Anime & Manga > Tokyo Mew Mew
Segui la storia  |       
Autore: Artemide12    23/02/2020    2 recensioni
Le resta solo l’ultimo atto. Deve solo morire.
Genere: Drammatico, Introspettivo | Stato: completa
Tipo di coppia: FemSlash | Personaggi: Mint Aizawa/Mina
Note: nessuna | Avvertimenti: Tematiche delicate
Capitoli:
 <<    >>
- Questa storia fa parte della serie 'After and Before'
Per recensire esegui il login o registrati.
Dimensione del testo A A A
 

IL CIGNO BLU capitolo 2

Si getta in mezzo alla strada pur di fermare il taxi. Ignora i clacson di protesta mentre sale a bordo del veicolo. Si lascia cadere sul sedile posteriore e le sue ali fantasma si schiacciano contro lo schienale.

Forse non troverà mai più una posizione comoda. Forse non avrà mai più riposo. Il suo intero corpo si sta caricando di energia repressa e ogni minuto che passava è più vicino a esplodere.

«Dove vi porto?» domanda il tassista mentre si mette in fila ad un semaforo.

Mina lo sente a mala pena. Il suo autista privato non le ha mai chiesto nulla del genere. Non le ha mai davvero rivolto la parola, ora che ci pensa.
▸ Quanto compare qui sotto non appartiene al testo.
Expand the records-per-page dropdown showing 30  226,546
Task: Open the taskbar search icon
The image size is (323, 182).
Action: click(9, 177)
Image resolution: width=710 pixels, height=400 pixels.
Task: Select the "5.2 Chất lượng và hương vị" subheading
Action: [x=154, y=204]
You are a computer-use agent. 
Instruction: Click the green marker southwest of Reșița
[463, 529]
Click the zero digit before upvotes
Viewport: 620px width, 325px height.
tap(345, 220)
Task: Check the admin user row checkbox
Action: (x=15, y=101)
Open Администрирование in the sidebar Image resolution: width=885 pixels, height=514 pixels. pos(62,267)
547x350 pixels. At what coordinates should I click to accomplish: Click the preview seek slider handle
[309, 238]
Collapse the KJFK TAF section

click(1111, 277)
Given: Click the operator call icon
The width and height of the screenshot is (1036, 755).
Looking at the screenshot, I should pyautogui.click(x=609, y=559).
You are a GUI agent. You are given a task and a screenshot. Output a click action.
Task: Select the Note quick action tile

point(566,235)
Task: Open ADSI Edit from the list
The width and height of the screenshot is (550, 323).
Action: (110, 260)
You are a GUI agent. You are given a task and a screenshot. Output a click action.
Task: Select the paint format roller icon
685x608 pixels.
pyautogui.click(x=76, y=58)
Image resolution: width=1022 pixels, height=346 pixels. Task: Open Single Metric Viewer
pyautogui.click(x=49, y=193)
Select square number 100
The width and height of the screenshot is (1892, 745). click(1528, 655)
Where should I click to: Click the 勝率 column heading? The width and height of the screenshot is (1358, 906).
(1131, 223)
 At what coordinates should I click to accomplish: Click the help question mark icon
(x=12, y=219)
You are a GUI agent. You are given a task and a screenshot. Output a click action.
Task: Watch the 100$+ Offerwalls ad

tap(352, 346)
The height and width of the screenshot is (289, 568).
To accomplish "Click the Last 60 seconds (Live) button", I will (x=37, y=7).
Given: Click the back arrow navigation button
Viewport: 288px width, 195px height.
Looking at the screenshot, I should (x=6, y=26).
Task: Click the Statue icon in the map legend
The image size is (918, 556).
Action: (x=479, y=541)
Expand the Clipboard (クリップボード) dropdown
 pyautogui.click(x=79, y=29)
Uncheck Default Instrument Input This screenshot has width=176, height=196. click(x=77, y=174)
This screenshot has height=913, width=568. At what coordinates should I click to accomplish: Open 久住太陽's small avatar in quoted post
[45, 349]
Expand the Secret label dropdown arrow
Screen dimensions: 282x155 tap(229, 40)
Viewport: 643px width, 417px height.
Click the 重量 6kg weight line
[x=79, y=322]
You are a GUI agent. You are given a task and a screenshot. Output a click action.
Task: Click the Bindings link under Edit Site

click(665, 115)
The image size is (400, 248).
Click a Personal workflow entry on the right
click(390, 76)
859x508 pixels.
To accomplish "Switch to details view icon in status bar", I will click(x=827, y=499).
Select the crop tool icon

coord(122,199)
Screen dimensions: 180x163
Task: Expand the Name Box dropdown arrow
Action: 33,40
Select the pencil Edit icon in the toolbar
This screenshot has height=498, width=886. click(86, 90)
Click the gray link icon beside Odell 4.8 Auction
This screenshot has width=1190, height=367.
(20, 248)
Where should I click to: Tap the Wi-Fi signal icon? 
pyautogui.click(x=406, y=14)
Quale posto è abbastanza lontano da tutto?

Oltre il finestrino scuro, il cielo è scuro e carico di pioggia. È pericoloso volare con questo tempo.

«Devo volare» sussurra Mina.

«Capisco.» L’affermazione del tassista è così genuina che Mina sobbalza, stupita, e per la prima volta incontra il suo sguardo nello specchietto retrovisore. «Conosco un paio di scorciatoie, arriveremo in un attimo.»

Arrivare dove? Quest’uomo sa dove andare? Come fa a…

Non lo sa. Quest’uomo non sa nulla. Sta solo facendo delle supposizioni. Nessuno sa nulla. Milioni di umani su questo pianeta non sanno di essere vivi solo grazie a cinque adolescenti, che alieni venuti da un altro pianeta erano pronti a sterminarli.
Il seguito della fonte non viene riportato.